After nearly a decade in Afghanistan, Guido Westerwelle told parliament, Germany now has "more realistic expectations" for the country.
"Good governance remains an important benchmark, but if we are more realistic then good-enough governance — which we can reach in the foreseeable future in Afghanistan — is satisfactorily good," Westerwelle said.
Germany currently has some 4,600 troops in Afghanistan, responsible for a large swath of the country's north including the cities of Mazar-e-Sharif and Kunduz, and helped command the International Security Assistance Force in 2003.
German troops will now start withdrawing as planned in late 2011 after beginning to hand over responsibility to Afghan authorities by the middle of next year, Westerwelle said.
"In Afghanistan, we are defending our own security. That is why this mission is right, but it is also right that it cannot go on forever," he added.
Westerwelle's statement was based on a 100-page progress report issued earlier this week assessing achievements and failures of Germany's engagement in Afghanistan since it first sent troops in December 2001.
Westerwelle reiterated the government's position that the Afghan conflict cannot be solved by military means alone, and that negotiations with insurgent groups are necessary.
Still, he said, insurgents must commit themselves to respecting Afghanistan's constitution, renounce violence and cut their ties with international terrorist leaders.
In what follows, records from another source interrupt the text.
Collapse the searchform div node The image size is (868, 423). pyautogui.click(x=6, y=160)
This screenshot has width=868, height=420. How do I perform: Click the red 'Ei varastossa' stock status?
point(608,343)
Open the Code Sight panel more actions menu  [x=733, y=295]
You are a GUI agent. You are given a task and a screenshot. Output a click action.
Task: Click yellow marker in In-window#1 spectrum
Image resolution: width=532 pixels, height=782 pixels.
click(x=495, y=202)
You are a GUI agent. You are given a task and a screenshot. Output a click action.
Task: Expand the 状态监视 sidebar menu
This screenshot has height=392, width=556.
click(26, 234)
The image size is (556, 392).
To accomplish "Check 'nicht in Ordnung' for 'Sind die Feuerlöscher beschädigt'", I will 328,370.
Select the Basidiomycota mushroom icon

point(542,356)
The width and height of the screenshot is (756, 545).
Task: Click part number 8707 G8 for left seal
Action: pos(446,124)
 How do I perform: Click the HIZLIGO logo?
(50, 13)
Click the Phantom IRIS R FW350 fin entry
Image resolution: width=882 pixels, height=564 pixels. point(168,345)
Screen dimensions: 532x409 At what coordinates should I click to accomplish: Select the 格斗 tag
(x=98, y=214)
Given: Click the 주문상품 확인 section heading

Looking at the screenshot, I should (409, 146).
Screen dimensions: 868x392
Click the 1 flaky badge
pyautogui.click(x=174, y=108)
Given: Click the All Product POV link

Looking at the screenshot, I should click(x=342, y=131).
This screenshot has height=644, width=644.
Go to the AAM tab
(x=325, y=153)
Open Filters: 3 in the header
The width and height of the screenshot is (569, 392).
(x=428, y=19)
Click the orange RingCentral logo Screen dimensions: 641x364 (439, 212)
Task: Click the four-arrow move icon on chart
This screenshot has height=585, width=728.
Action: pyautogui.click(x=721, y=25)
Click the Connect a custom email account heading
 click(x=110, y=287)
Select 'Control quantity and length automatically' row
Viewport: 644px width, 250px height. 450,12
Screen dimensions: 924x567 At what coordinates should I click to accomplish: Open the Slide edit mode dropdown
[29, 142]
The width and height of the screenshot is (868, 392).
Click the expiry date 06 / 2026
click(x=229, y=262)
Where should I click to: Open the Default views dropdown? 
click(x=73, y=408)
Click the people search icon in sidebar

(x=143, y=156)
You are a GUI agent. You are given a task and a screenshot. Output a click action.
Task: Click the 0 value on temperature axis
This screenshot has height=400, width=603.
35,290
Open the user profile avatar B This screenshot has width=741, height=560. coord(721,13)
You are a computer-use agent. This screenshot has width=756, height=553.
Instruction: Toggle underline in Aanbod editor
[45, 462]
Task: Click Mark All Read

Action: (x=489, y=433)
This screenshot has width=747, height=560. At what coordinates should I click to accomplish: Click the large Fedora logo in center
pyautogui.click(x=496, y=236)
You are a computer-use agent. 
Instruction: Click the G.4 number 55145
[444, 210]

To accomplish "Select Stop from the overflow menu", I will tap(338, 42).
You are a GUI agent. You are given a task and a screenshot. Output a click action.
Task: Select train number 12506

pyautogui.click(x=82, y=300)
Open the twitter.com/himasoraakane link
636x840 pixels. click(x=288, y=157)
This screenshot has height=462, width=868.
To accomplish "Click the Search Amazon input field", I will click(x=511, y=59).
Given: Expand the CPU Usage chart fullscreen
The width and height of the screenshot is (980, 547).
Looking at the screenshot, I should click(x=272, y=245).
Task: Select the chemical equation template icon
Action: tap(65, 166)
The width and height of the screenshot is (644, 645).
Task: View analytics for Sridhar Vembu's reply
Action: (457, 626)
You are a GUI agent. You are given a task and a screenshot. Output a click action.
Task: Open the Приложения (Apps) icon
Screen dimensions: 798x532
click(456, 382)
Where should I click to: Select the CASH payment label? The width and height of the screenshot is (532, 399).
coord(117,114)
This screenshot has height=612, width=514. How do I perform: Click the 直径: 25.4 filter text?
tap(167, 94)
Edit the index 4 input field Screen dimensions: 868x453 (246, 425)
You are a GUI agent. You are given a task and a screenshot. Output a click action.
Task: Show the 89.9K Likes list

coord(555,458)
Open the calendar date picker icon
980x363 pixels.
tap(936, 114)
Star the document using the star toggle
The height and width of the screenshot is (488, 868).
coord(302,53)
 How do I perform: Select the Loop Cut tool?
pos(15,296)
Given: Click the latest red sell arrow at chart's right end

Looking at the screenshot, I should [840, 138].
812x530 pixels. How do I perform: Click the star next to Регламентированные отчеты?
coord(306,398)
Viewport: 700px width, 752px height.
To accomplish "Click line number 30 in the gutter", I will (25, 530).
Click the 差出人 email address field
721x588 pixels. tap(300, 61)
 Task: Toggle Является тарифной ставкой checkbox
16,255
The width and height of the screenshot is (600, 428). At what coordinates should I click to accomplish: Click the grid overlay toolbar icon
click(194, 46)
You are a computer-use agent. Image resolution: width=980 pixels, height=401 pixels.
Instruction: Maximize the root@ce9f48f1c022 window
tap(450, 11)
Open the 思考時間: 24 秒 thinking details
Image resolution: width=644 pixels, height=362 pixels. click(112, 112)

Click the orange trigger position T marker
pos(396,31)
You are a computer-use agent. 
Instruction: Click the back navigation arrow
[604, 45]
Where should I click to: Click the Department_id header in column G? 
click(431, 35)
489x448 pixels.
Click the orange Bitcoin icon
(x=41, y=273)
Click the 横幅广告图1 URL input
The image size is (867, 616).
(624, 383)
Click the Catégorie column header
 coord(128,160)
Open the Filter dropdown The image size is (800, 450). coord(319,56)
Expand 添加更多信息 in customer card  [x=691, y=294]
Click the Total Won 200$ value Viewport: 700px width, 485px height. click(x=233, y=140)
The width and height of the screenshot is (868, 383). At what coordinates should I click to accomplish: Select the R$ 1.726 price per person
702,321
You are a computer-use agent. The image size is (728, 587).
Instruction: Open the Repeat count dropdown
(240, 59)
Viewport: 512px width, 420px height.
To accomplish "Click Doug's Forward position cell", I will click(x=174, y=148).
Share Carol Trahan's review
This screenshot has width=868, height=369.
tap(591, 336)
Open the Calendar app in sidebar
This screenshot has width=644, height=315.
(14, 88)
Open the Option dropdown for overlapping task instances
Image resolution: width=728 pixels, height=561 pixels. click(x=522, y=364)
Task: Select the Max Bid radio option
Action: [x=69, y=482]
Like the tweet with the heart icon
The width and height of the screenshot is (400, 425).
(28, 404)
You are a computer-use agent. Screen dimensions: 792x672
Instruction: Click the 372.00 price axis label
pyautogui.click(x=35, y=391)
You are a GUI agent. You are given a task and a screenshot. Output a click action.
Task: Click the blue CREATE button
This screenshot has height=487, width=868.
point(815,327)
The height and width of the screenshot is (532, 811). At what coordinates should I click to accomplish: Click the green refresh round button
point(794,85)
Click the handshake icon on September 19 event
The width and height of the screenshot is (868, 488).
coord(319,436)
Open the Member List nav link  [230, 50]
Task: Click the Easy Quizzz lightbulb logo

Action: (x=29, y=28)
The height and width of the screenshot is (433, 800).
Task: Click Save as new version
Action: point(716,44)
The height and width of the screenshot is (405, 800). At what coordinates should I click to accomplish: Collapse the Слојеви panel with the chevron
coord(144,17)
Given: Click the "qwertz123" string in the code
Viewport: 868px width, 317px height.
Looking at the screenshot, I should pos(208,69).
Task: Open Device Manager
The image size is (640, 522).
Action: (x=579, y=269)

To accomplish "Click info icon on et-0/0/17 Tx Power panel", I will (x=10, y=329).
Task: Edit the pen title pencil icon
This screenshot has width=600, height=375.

Germany's parliament has to renew authorization for the country's commitment of troops to the Afghan war in January but it is not expected to meet serious opposition. Currently parliament has approved a maximum deployment of 5,350 German soldiers to Afghanistan.
Westerwelle said the last of Germany's troops are to leave by 2014, adding that the withdrawal must not endanger allied troops or leave the country in the hands of the Taliban.